# Functional Programming – a Quick and Dirty Introduction

### What is Functional Programming?

Functional Programming is, despite its newfound popularity in recent times, a rather old programming paradigm. What exactly constitutes Functional Programming is a surprisingly difficult concept to explain today. Part of the reason why that is so is because of the fact that almost every language tends to do things in its own way and call it “functional”, and even developers tend to use the term for a wide variety of situations. In a sense, it has been reduced to a mere buzzword. Ultimately, there is no real consensus as to what exactly Functional Programming is. In this blog, I will try and give my own perspective on the whole situation and try and make sense of this highly messy situation we find ourselves in today.
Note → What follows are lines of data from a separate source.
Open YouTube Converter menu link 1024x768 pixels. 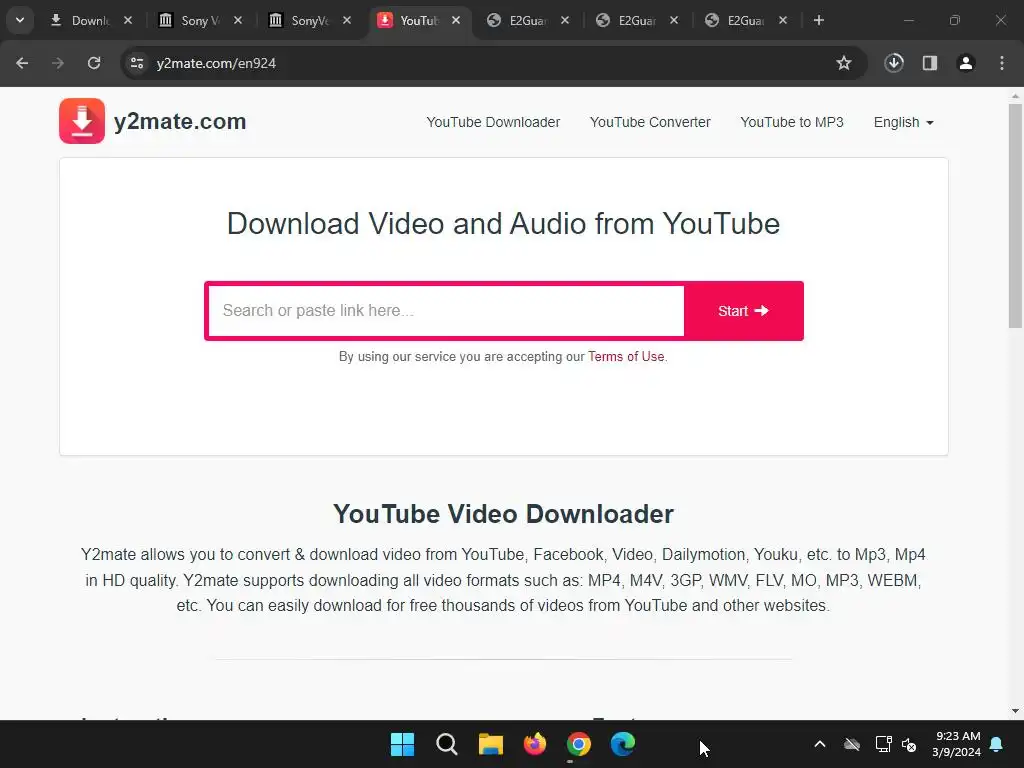click(650, 123)
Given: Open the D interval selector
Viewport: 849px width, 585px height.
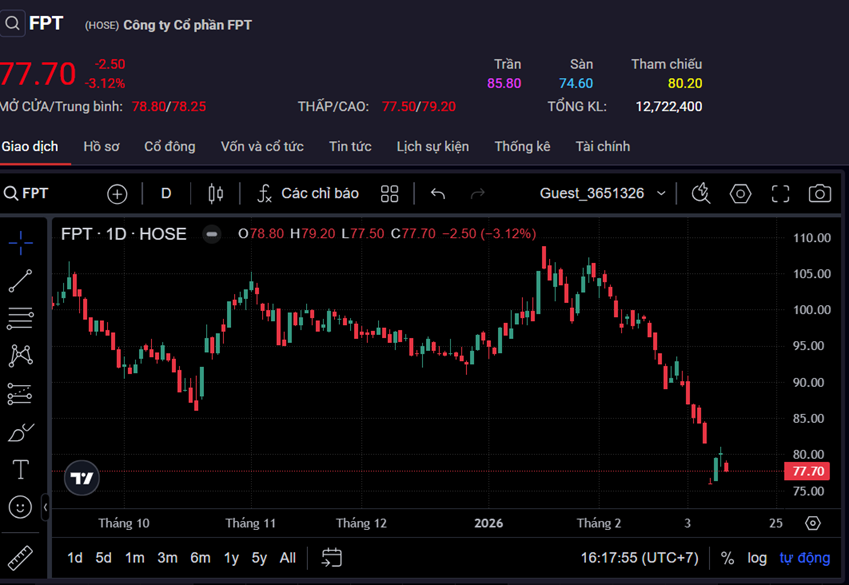Looking at the screenshot, I should tap(166, 193).
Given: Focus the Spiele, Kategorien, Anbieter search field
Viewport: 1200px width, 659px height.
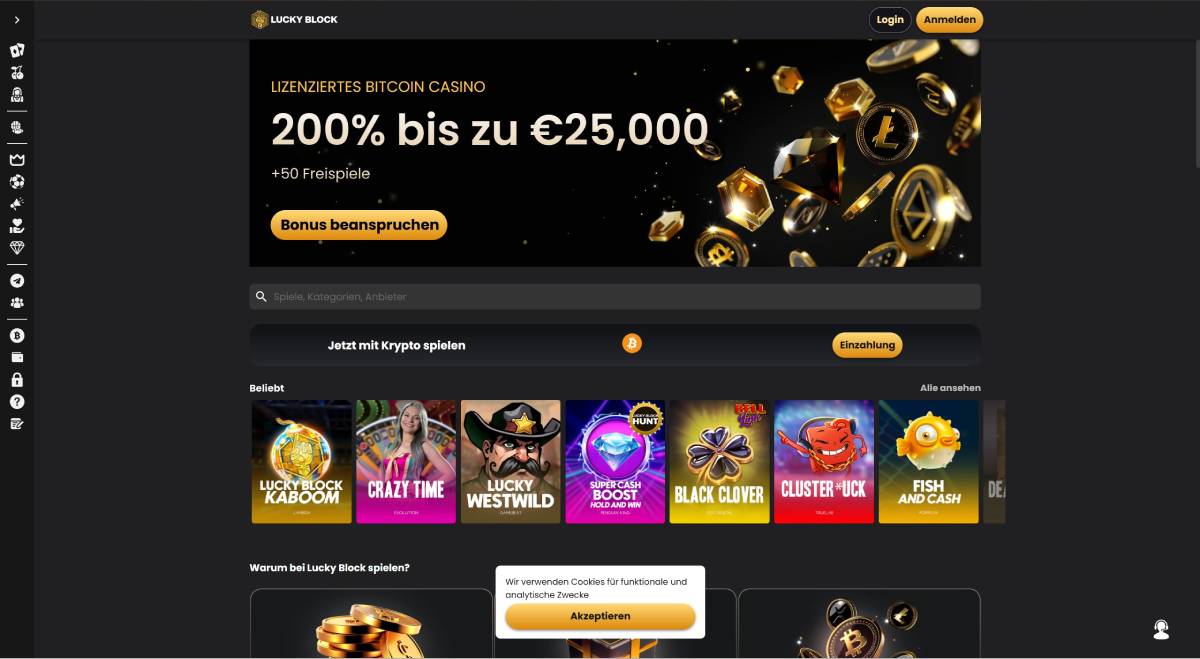Looking at the screenshot, I should click(x=615, y=297).
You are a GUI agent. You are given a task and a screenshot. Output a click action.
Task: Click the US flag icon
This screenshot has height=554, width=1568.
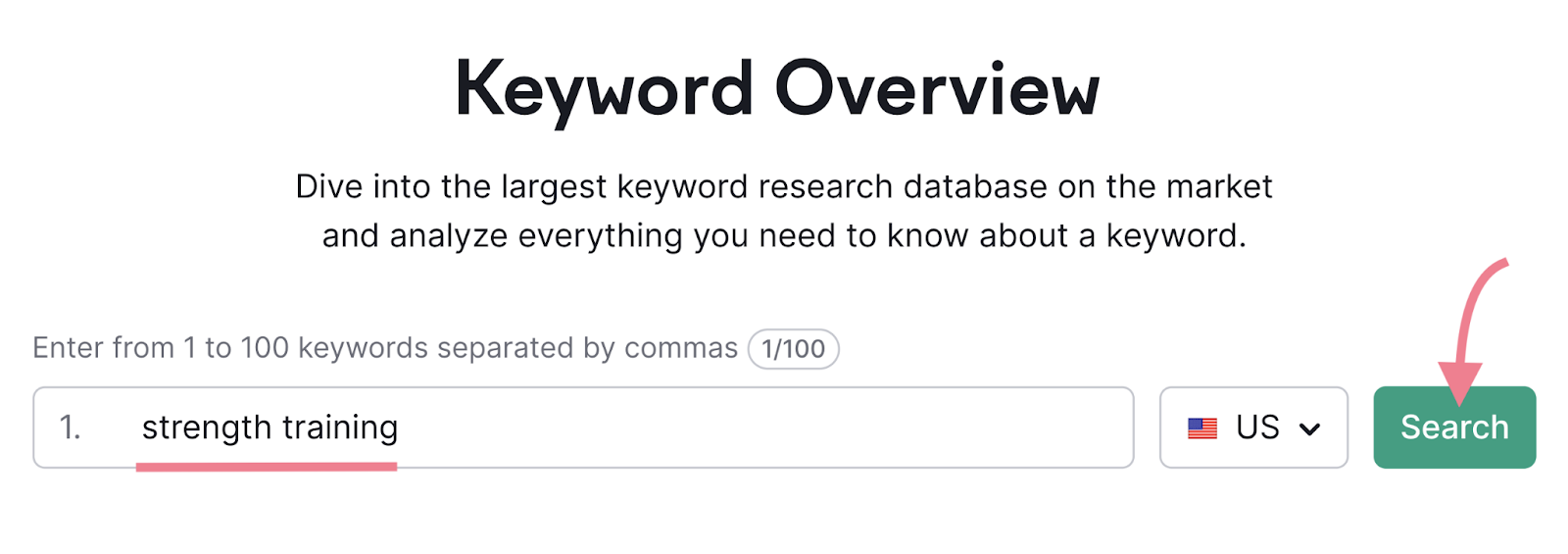pyautogui.click(x=1201, y=428)
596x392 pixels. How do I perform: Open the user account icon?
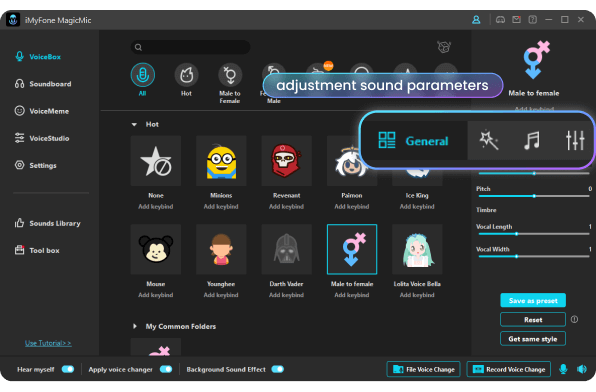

Functional Programming is, historically speaking, considered to be a paradigm of programming in which programming is done using only functions. What do we mean by function? We, of course, mean mathematical functions. A function in mathematics is a mapping of each value taken from a set of values (called the Domain of the function) to a unique value in another set (which may be the same set, and which is called the Range of the function). There are various types of functions – bijective, injective, surjective, identity, constant, empty, etc. However, we need not bother ourselves with the distinction. The only important bit to remember is that all functions (whatever sub-type they may be) have the following two essential properties:

• Each element in the Range set is used for “mapping”
• Each such element in the Range had a unique value in the Range

For instance, suppose we have $f(x) = sin(x)$, $f(x)$ here defines a function. Let us plot for this function to better understand this function:

Here we have plotted the graph for the $f(x)$ using Wolfram Alpha. The function is clearly periodic (in fact, it has a period of 2π radians), and we can clearly see from the graph that the Domain is the set of all real numbers, and the Range is the set of real numbers in the bounded range [-1, 1]. It is easy to see that both the constraints incumbent upon a function are fulfilled – each real number in the Domain is used (continuous curve), and each real number in the Domain has a unique value in the Domain (single curve). Note that two elements in the Domain may have the same value in the Range. There is no restriction on that. So just why are we flogging this horse to death? Well, it’s because it is vitally important to unambiguously understand what a function is and what it is not. A lot of times, people mistake a relation for a function. A relation is a superset of a function. A relation may map the same element in the Domain to multiple elements in the Range. For instance, the relation “is a son of” is a Relation and not a Function. This is because a person is the son of both his mother as well as his father. What we’re interested in in Functional Programming is the concept of a function.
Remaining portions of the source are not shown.